Written task: Please print the part of the entries below that opens at their very start and closes with the line containing "[x=361, y=147]", including both ends. Leave the pictures out.

Records for locating displayed items:
________________________________________

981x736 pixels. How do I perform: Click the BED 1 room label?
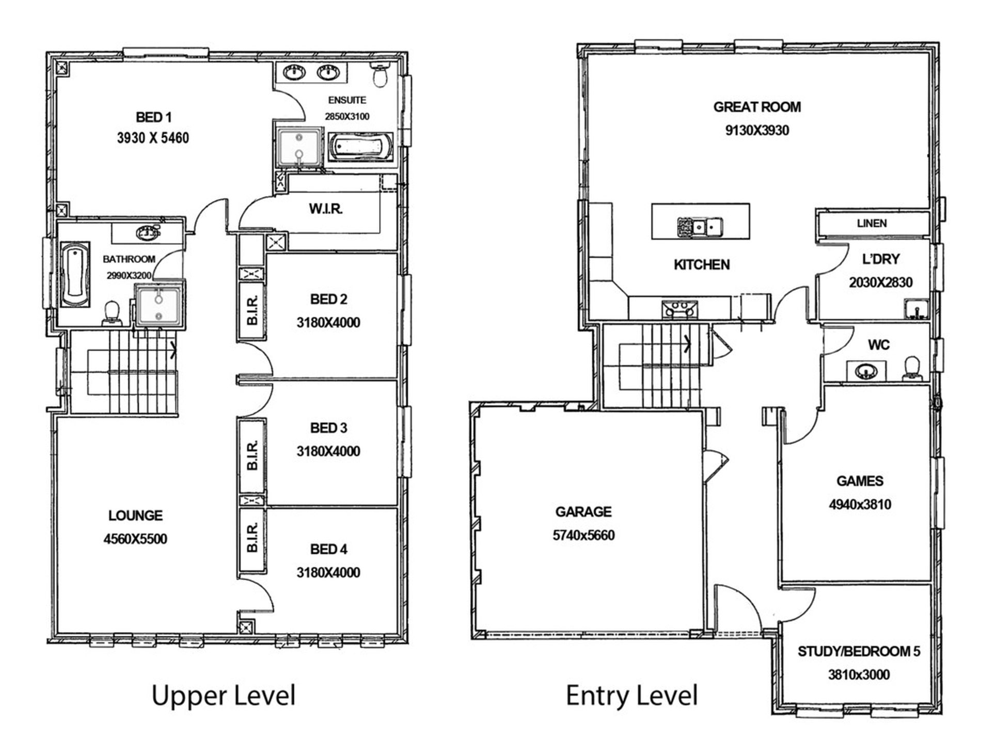[x=153, y=117]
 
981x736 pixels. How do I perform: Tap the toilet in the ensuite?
[x=381, y=74]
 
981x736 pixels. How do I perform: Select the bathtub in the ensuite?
[x=361, y=147]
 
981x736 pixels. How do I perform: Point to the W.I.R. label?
[x=326, y=209]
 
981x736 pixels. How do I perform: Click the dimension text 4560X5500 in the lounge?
[x=135, y=539]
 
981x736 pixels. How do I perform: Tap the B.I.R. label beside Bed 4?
[x=252, y=538]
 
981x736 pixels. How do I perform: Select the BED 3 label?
[x=328, y=428]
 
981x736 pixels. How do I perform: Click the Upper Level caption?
[x=224, y=695]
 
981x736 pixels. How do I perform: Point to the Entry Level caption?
[x=632, y=695]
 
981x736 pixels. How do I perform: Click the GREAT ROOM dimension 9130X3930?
[x=757, y=130]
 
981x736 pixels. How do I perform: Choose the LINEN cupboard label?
[x=872, y=224]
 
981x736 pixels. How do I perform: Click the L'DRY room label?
[x=881, y=259]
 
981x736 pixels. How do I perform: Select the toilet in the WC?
[x=913, y=368]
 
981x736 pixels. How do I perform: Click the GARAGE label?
[x=583, y=512]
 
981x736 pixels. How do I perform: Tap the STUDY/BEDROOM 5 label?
[x=859, y=652]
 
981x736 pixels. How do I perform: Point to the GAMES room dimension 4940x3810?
[x=860, y=505]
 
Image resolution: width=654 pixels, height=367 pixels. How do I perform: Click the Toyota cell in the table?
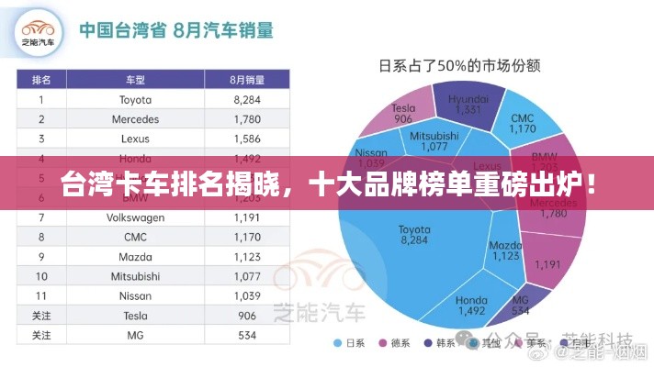[x=135, y=99]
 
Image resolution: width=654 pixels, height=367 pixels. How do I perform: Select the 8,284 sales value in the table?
[x=248, y=99]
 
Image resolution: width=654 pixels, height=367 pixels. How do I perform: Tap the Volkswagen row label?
[x=135, y=217]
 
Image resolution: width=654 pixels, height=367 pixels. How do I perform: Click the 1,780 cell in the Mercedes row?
[x=248, y=119]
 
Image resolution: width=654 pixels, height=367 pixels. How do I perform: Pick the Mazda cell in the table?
[x=135, y=257]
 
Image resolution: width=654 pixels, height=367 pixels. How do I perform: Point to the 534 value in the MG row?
[x=248, y=336]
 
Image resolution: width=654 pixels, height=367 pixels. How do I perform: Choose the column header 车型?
[x=135, y=79]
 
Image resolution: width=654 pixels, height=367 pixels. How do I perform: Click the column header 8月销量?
[x=248, y=79]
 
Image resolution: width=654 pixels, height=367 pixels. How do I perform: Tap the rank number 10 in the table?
[x=41, y=276]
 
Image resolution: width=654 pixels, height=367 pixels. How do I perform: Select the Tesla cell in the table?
[x=135, y=316]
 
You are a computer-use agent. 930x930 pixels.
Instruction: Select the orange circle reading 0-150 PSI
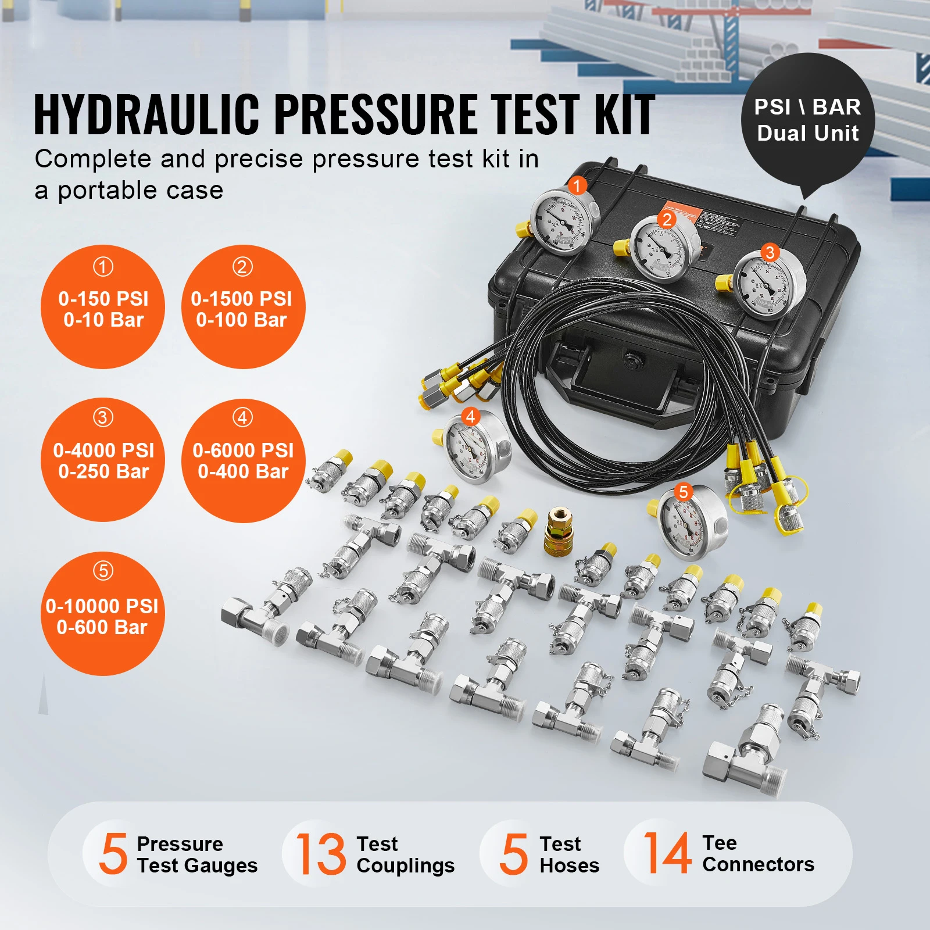coord(103,307)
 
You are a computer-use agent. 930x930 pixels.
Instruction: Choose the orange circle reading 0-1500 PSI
coord(242,307)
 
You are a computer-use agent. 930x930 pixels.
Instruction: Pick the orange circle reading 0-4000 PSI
coord(103,460)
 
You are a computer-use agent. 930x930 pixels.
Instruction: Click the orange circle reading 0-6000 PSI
coord(243,460)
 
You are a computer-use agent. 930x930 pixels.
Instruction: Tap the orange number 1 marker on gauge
coord(577,185)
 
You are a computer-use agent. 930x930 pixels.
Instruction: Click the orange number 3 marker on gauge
coord(770,252)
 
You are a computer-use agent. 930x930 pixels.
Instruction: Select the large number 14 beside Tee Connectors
coord(667,853)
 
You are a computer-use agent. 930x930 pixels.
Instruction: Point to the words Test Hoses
coord(568,854)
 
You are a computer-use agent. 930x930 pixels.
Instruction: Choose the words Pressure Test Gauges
coord(196,854)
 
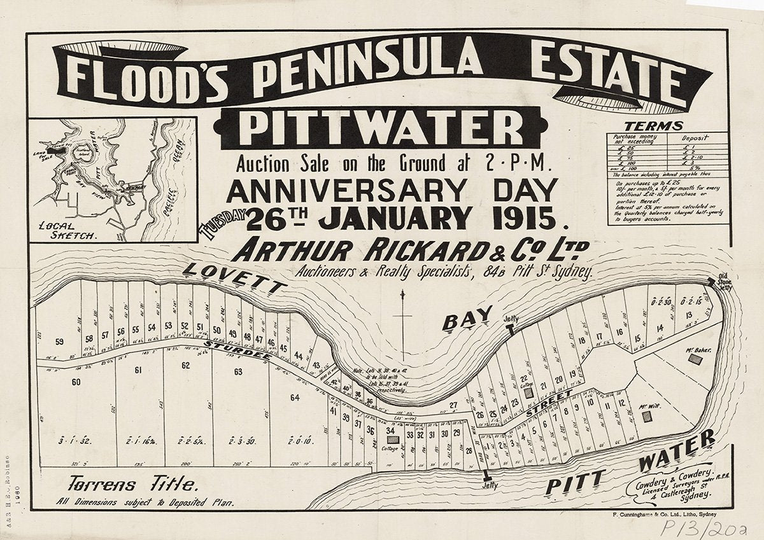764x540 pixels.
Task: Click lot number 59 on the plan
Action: (60, 342)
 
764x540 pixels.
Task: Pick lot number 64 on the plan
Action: (295, 398)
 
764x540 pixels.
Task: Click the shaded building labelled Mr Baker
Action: (697, 359)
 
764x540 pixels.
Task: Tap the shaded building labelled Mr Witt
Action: (647, 417)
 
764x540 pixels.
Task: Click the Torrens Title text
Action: (132, 485)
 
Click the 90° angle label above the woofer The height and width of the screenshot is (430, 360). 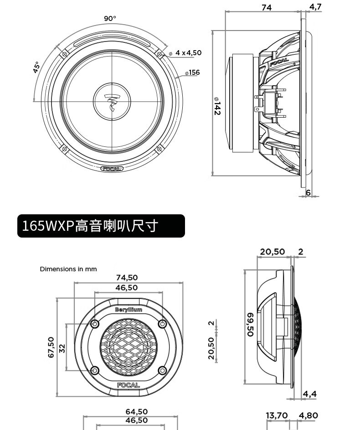pos(110,18)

________________________________________

Solution to the exercise:
981x736 pixels. How do I perform: Click the BED 1 room label?
[x=153, y=117]
 
981x736 pixels. How do I perform: Tap the toilet in the ensuite?
[x=381, y=74]
 
981x736 pixels. How do I perform: Select the bathtub in the ensuite?
[x=361, y=147]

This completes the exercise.